TEXTO FORNECIDO -
Assessora Técnica da GIZ-Embrapa Cerrados e Pesquisador da Embrapa Cerrados, respectivamente
Segundo dados publicados pelo Serviço Florestal Brasileiro, estão registrados quase 7 milhões de imóveis no Cadastro Ambiental Rural, onde, segundo o relatório do Panorama do Código Florestal Brasileiro da Universidade Federal de Minas Gerais de 2023, existem cerca de 20 milhões de hectares com passivos ambientais que precisam ser regularizados, sendo aproximadamente 16 milhões de hectares caracterizados como áreas de Reserva Legal (RL) e mais de 3 milhões de hectares em Áreas de Preservação Permanente (APP).
Muitos produtores rurais, incluindo pequenos produtores, já se manifestaram que gostariam apenas de cumprir a lei, já que mal tem tempo e conhecimento para executar as atividades agrícolas em curso na propriedade. A Lei Federal (12.651/12) prevê, em áreas de Reversa Legal, atividades de manejo sustentável que consistem na administração da vegetação natural visando obter benefícios econômicos, sociais e ambientais, e, ainda, respeitar os mecanismos de sustentação do ecossistema objeto do manejo, podendo ser com ou sem propósito econômico.
Outra modalidade prevista são as atividades de baixo impacto, como a coleta de produtos não madeireiros, como sementes, castanhas e frutos, para fins de subsistência e produção de mudas, para o plantio de espécies nativas produtoras de frutos, como sementes, castanhas e outros produtos vegetais, e, ainda, a exploração agroflorestal e manejo florestal sustentável,
comunitário ou familiar.

TAREFAS -
1. Responda com base no texto sobre o Código Florestal:
(a) Quantos imóveis estão registrados no Cadastro Ambiental Rural, segundo o Serviço Florestal Brasileiro?
(b) Quantos hectares com passivos ambientais precisam ser regularizados, segundo o relatório da Universidade Federal de Minas Gerais?
(c) Que produtos não madeireiros são dados como exemplo de coleta nas atividades de baixo impacto?
2. Nas entradas, substitua "multimeter" por "voltmeter" nas linhas que começam na que contém "A button on the multimeter" e vão até a que contém "pos(40,375)", inclusive. Reproduza somente essas linhas, sem mudar mais nada.
O texto e as entradas não têm nenhuma relação entre si.

DADOS DE ENTRADA -
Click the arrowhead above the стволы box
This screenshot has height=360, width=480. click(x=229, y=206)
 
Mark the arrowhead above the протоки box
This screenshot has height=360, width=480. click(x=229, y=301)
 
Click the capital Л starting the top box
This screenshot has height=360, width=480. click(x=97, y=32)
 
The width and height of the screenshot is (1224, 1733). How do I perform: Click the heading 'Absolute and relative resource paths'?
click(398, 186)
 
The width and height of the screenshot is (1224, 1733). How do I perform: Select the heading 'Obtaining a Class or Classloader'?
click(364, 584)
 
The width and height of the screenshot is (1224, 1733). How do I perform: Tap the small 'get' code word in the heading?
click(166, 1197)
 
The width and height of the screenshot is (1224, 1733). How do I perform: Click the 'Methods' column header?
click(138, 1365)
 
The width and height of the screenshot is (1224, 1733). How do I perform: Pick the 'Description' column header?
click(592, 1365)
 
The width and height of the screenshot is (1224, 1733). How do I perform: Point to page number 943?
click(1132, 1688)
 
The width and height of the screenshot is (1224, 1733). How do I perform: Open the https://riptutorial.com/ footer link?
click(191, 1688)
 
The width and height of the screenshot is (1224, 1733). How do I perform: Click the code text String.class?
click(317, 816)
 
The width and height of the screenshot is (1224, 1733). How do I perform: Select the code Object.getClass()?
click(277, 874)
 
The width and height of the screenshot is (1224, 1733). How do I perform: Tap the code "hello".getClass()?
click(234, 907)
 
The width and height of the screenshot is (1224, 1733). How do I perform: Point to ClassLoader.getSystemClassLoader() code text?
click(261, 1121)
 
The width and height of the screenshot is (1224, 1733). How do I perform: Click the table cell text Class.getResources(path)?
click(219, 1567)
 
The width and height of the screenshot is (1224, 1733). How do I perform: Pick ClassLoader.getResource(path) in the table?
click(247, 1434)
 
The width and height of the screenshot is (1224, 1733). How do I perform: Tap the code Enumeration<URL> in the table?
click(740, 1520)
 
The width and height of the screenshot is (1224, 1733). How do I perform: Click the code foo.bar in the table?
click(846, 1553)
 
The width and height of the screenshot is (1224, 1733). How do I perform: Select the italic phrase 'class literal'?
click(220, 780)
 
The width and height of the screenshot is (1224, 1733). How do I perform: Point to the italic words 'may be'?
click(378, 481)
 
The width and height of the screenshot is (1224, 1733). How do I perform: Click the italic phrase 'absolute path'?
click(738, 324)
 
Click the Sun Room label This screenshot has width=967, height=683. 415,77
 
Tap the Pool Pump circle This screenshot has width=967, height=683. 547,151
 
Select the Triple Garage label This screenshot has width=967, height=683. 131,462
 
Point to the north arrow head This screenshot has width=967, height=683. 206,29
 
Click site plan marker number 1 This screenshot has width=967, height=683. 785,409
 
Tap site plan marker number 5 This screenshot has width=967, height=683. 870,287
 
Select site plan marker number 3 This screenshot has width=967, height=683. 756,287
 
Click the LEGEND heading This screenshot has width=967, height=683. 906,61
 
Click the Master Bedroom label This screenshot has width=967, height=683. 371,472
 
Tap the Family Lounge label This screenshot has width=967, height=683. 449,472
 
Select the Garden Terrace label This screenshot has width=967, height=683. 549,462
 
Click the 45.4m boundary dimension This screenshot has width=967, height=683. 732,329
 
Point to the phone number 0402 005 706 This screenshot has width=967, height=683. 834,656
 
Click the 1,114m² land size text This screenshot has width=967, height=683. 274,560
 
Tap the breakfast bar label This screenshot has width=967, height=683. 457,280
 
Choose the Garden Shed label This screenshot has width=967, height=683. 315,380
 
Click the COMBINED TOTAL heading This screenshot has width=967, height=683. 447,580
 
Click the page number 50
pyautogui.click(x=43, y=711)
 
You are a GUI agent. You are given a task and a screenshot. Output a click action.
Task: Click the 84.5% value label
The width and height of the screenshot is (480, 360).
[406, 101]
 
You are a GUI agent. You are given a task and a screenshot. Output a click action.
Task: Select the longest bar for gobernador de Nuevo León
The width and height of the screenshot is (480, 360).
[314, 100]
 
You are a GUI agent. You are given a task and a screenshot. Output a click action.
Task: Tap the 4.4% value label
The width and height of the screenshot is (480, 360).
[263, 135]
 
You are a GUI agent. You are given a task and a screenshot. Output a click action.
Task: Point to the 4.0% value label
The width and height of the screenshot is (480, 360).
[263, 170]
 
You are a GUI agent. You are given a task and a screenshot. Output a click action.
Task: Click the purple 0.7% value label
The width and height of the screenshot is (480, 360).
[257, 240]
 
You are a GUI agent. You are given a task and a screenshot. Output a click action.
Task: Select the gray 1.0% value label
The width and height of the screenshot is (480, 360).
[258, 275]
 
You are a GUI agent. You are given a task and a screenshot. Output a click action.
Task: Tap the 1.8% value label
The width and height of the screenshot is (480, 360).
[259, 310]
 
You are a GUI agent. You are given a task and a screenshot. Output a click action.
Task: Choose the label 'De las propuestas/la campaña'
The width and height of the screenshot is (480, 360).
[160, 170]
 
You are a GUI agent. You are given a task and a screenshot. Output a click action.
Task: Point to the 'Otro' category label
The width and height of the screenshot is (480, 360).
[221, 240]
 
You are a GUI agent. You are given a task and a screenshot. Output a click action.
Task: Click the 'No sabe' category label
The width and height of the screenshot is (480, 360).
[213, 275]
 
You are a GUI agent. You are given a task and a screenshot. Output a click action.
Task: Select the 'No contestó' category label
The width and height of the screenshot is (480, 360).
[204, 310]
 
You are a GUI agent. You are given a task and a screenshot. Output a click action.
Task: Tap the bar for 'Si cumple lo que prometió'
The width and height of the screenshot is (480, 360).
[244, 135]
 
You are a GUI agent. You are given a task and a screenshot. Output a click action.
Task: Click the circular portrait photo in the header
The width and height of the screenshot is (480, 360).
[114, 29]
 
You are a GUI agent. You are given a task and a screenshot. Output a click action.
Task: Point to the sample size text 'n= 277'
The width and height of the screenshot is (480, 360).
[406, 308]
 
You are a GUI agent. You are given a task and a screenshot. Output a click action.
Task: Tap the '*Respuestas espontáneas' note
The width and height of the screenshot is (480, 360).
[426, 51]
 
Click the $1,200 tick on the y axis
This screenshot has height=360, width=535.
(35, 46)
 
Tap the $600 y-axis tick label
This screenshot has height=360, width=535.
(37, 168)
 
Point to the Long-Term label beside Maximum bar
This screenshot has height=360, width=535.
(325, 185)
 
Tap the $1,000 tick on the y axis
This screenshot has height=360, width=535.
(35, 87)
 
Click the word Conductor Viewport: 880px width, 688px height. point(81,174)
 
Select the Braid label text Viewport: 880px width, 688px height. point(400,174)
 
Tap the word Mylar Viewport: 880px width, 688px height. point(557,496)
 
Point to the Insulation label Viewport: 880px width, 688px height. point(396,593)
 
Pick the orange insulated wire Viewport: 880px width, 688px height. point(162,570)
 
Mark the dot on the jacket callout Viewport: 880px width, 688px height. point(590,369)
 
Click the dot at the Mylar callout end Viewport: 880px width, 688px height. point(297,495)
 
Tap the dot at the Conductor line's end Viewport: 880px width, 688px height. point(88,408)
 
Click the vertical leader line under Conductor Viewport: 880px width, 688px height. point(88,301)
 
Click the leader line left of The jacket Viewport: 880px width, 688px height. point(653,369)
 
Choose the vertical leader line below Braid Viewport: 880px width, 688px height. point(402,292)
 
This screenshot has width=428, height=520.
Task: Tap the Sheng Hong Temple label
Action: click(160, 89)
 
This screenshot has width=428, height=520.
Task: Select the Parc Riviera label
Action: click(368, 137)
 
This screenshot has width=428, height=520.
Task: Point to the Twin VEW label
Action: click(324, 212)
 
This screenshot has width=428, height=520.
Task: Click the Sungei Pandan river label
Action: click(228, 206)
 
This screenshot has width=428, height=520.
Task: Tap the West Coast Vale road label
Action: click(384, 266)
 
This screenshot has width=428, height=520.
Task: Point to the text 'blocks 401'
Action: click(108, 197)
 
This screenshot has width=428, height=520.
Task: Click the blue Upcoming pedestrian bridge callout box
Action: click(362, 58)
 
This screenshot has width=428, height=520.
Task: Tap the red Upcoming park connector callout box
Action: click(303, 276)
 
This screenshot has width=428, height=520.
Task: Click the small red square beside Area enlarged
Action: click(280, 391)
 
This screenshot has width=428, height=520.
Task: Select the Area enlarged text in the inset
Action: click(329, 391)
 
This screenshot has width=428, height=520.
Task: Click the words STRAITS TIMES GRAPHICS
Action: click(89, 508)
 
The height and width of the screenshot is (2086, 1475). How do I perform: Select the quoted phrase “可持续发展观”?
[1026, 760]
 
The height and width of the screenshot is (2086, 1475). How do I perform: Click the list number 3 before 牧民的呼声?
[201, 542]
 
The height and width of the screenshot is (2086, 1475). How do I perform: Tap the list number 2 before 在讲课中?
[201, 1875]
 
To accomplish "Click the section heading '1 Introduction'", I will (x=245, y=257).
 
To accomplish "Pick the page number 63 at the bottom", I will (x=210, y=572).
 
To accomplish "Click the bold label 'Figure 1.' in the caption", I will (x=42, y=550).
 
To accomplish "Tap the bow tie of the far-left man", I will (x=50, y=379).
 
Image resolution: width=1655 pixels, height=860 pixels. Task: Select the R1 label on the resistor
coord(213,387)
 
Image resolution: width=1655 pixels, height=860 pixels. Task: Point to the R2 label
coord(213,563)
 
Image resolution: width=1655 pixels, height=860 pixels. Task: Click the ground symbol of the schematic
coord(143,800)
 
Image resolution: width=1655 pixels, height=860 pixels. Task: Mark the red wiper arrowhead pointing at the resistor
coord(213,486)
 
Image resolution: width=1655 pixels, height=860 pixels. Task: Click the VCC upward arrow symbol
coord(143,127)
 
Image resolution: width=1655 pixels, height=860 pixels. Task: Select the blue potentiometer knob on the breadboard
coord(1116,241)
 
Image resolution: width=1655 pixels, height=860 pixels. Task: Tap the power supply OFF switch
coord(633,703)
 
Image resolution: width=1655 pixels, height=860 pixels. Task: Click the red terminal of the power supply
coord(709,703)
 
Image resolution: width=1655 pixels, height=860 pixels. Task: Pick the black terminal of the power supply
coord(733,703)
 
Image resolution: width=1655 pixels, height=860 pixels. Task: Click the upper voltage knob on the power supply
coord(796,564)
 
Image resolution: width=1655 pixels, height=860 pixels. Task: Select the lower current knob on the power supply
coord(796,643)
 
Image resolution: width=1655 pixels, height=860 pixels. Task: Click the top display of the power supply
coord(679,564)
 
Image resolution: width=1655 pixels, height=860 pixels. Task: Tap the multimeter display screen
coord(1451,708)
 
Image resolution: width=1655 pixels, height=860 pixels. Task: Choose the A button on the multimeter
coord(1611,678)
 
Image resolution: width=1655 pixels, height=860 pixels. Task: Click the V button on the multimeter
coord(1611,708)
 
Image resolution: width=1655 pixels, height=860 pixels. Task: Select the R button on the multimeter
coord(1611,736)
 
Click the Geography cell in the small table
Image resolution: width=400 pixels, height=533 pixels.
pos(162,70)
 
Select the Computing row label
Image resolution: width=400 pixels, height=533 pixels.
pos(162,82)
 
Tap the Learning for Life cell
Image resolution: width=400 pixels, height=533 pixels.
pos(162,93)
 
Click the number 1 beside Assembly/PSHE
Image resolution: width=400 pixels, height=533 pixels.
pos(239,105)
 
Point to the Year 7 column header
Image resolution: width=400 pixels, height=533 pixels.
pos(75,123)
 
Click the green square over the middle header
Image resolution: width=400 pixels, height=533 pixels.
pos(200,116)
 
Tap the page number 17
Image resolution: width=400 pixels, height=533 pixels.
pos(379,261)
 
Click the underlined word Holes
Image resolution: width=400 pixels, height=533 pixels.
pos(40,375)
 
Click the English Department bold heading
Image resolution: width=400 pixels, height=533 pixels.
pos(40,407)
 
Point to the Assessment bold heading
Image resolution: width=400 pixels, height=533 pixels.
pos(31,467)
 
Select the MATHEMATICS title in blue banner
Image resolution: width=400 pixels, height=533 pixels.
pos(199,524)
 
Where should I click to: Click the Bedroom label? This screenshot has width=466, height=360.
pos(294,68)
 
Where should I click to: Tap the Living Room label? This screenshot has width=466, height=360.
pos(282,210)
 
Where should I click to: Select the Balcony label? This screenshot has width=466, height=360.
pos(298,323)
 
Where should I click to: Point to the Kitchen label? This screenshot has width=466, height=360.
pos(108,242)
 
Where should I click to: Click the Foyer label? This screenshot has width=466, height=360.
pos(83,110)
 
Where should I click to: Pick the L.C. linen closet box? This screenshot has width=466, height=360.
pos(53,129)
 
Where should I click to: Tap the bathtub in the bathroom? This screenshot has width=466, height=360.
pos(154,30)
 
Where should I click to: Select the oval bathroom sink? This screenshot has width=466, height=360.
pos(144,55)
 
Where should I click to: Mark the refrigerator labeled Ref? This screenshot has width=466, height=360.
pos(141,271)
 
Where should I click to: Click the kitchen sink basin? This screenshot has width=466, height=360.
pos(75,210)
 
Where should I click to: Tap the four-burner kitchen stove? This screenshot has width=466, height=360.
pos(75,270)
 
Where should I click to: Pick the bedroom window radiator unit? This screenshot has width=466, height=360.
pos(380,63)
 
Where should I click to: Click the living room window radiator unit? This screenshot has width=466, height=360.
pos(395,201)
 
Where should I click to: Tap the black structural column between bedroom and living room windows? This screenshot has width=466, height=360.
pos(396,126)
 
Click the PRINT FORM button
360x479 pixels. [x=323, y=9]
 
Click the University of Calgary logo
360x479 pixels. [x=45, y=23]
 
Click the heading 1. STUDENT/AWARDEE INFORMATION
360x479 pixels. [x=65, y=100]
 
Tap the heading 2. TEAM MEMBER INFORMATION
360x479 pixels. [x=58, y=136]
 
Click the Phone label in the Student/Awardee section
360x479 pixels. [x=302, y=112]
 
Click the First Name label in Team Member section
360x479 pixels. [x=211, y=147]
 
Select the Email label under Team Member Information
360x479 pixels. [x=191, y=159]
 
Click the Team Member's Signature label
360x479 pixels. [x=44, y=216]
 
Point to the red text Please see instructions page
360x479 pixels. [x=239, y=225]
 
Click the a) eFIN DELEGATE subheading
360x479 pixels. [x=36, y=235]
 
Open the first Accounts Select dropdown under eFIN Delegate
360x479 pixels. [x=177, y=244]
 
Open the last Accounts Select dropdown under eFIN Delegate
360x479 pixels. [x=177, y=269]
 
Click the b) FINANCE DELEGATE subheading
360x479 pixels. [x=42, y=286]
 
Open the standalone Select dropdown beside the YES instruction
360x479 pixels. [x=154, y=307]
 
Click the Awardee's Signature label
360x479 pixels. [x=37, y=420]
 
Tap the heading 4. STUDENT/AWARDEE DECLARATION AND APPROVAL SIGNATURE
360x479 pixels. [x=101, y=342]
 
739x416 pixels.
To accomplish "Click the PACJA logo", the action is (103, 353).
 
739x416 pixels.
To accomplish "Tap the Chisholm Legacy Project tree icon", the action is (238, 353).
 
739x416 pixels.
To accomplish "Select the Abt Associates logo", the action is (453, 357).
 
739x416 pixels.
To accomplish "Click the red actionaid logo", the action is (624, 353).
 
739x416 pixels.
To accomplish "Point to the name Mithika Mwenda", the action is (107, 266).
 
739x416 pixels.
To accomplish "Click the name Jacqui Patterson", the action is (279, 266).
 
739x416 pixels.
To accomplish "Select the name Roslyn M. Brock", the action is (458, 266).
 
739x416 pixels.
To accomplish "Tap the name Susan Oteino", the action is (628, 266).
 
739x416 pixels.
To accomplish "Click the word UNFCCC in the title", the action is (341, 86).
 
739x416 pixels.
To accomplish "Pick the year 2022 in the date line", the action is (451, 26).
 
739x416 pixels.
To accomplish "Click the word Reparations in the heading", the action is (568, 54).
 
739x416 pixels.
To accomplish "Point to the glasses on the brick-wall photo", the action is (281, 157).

RESPOSTAS POR TAREFA -
1.
(a) Quase 7 milhões de imóveis.
(b) Cerca de 20 milhões de hectares.
(c) Sementes, castanhas e frutos.

2.
Image resolution: width=1655 pixels, height=860 pixels. Task: Choose the A button on the voltmeter
coord(1611,678)
 
Image resolution: width=1655 pixels, height=860 pixels. Task: Click the V button on the voltmeter
coord(1611,708)
 
Image resolution: width=1655 pixels, height=860 pixels. Task: Select the R button on the voltmeter
coord(1611,736)
 
Click the Geography cell in the small table
Image resolution: width=400 pixels, height=533 pixels.
pos(162,70)
 
Select the Computing row label
Image resolution: width=400 pixels, height=533 pixels.
pos(162,82)
 
Tap the Learning for Life cell
Image resolution: width=400 pixels, height=533 pixels.
pos(162,93)
 
Click the number 1 beside Assembly/PSHE
Image resolution: width=400 pixels, height=533 pixels.
pos(239,105)
 
Point to the Year 7 column header
Image resolution: width=400 pixels, height=533 pixels.
pos(75,123)
 
Click the green square over the middle header
Image resolution: width=400 pixels, height=533 pixels.
pos(200,116)
 
Tap the page number 17
Image resolution: width=400 pixels, height=533 pixels.
pos(379,261)
 
Click the underlined word Holes
Image resolution: width=400 pixels, height=533 pixels.
pos(40,375)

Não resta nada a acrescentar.